Timnit Gebru, the artificial intelligence (A.I.) researcher whose departure from Google set off a major controversy, is launching a new research institute committed to the responsible development of A.I.
The institute, Distributed Artificial Intelligence Research (DAIR), will take an inclusive approach to research, as well as hiring tech talent. “We believe that research should center the voices and experiences of those most impacted by technology and should be rooted in their communities,” reads a note on DAIR’s website. “Our distributed research institute allows us to remain embedded in our communities in the U.S. and globally to include a greater diversity of perspectives and lived experiences.”
Unlike many other A.I. research centers, DAIR also claims it will try to stop the development of A.I. that can potentially cause harm: “Our goal is to be proactive about this technology and identify ways to use it to people’s benefit where possible, caution against potential harms and block it when it creates more harm than good.”
In December 2020, Gebru, who was co-lead of Google’s Ethical Artificial Intelligence Team, publicly claimed that Google management asked her to remove her name from a paper suggesting that a large-scale A.I. language model (LLM) can generate biased results. She also claimed that, after she refused to do so, management fired her. (Google executives subsequently insisted that she resigned, which she denied.)

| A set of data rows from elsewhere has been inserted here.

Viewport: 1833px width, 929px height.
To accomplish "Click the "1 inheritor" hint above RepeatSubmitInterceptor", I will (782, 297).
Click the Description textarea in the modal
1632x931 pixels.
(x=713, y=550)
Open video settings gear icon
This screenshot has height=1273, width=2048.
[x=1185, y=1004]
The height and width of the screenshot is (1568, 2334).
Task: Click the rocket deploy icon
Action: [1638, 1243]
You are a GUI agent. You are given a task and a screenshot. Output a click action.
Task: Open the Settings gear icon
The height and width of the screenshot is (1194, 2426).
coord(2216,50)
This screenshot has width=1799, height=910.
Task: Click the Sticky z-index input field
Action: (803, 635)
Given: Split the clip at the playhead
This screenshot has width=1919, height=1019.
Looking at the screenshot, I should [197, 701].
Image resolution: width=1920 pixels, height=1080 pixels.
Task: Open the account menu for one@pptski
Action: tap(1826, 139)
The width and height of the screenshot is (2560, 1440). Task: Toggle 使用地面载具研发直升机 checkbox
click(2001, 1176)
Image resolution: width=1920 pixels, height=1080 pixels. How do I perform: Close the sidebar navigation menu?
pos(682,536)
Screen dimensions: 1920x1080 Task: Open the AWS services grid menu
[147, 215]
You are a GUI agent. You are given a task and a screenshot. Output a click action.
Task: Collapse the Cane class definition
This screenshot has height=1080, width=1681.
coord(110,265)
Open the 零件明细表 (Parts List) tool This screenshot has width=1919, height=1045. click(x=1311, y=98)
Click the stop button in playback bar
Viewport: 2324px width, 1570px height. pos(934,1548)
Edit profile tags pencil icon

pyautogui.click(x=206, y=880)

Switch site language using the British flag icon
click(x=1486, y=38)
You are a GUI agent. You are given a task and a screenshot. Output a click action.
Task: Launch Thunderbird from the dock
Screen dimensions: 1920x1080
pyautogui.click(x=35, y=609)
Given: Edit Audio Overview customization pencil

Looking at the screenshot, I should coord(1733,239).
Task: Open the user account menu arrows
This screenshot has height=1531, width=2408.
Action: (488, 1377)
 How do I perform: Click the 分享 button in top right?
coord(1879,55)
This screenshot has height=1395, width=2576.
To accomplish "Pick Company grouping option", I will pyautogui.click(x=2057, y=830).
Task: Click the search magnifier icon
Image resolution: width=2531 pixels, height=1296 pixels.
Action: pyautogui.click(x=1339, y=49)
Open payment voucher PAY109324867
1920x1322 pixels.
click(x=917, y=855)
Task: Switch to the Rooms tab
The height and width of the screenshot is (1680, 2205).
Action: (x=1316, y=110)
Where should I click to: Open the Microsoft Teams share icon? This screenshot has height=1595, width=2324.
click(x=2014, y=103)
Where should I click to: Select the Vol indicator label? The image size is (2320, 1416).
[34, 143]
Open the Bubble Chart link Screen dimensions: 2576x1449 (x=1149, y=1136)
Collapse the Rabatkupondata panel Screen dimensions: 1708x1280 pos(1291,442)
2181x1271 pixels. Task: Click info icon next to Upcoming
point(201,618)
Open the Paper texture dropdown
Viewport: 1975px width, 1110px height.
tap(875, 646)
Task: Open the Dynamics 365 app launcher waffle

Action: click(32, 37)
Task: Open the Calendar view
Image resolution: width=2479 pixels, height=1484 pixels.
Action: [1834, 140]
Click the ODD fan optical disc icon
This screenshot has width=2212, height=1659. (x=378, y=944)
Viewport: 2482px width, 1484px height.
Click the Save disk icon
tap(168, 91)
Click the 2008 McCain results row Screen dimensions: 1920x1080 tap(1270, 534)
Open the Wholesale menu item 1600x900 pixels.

As the resulting controversy raged, Google CEO Sundar Pichai issued a public apology. “I’ve heard the reaction to Dr. Gebru’s departure loud and clear: it seeded doubts and led some in our community to question their place at Google,” he wrote in an internal memo. “I want to say how sorry I am for that, and I accept the responsibility of working to restore your trust.”
That failed to cool the situation, with prominent Google engineers quitting over the controversy. In the wake of those departures, Google announced plans to restructure its Ethical Artificial Intelligence (A.I.) Team.
Early DAIR projects will include the creation of a database of aerial imagery of South Africa “to examine how the legacy of apartheid is still etched into land use,” according to Wired. At the moment, DAIR is a fiscally sponsored project of Code for Science & Society (CS&S), but will eventually become its own nonprofit.